Las tontas máquinas no sirven para la nieve (ni para casi nada)

   Ahora se dan cuenta. Las máquinas no sirven para quitar el hielo que deja la nieve.. Ni tampoco entran en ciertas calles estrechas. Ni tampoco pueden quitar nieve de las esquinas, de los lugares apartados. Las máquinas no sirven para quitar nieve en la ciudad. Yo he visto una quitanieves en Salamanca que no quitaba ninguna nieve, solo arañaba la superficie. Pero las personas sí pueden hacerlo. Las personas sí entran en las esquinas, sí quitan el hielo con picos, sí se meten en los rincones. Las personas son adaptables y flexibles, son imaginativas y vivas,  las máquinas solo siguen programas rígidos. Ahora se dan cuenta pero se quedan pasmados. No pueden, no pueden. ¿Por qué coño no contratáis a miles de personas que lo hagan? España tiene (oficialmente) 47 millones de personas. Y muchas de ellas están en paro. Se quedan como pasmones y no se les ocurre lo más sencillo.

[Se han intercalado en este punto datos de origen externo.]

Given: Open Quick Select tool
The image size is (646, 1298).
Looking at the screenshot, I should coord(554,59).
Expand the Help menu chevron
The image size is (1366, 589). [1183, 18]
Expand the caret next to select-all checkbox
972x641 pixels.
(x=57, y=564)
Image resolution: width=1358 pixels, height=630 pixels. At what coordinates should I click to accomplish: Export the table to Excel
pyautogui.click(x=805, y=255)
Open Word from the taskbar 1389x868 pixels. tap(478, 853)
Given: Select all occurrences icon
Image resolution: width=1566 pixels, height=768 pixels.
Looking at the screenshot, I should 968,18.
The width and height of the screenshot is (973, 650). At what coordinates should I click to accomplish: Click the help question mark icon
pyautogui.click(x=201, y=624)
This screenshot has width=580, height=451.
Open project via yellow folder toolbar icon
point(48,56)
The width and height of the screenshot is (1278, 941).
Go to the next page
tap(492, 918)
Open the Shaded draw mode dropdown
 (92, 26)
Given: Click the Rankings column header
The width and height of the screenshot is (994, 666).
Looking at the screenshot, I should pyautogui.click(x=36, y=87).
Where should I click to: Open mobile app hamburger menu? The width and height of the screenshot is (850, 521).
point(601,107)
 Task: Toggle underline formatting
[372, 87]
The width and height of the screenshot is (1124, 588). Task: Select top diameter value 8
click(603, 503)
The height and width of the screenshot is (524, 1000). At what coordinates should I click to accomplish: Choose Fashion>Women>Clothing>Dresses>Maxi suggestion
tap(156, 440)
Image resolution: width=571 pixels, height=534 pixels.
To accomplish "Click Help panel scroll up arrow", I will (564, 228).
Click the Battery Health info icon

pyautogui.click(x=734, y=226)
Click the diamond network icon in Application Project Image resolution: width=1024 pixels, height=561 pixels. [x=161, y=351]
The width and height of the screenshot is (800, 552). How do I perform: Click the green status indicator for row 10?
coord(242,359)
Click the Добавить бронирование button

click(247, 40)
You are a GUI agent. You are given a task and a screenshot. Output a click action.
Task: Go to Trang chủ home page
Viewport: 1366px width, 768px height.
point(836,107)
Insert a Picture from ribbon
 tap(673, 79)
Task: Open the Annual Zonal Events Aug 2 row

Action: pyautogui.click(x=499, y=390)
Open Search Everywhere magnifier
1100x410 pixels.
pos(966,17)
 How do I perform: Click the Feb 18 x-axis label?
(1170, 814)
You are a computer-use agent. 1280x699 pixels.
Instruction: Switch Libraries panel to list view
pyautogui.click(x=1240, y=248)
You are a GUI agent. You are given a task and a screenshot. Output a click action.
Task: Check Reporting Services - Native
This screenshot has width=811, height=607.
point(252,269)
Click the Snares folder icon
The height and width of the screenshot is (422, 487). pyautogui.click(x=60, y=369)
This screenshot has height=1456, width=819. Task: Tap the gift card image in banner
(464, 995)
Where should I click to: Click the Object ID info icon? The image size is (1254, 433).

    Igual que las máquinas no sirven para aliviar la angustia de alguien, ni para acompañar a alguien que muere solo en un hospital. ¿Le pondréis máquinas que digan “pin pin  teclee los síntomas,  pin pin tome estas pastillas, pin pin teclee los resultados”? ¿Seréis tan gilipollas y tan muermos? Los seres vivos necesitan otros seres vivos  para acompañarlos, para comunicarse.

    Y buscáis tecnologías galácticas para enseñar a los alumnos. Pero ninguna tecnología enseñará mejor a un alumno (que quiera aprender) que las explicaciones vivas de un profesor  que sabe comunicarle unas cosas. Ninguna máquina me haría comprender  a Heidegger como aquel sabio de Lugo.  Y así os llenáis de gilipolleces, de modas mecánicas. Pero a mí una profesora me hizo leer el Quijote entero a los diez años, y eso no lo conseguiría ninguna máquina. ¿Por qué  seguís con tanta inercia pasmona?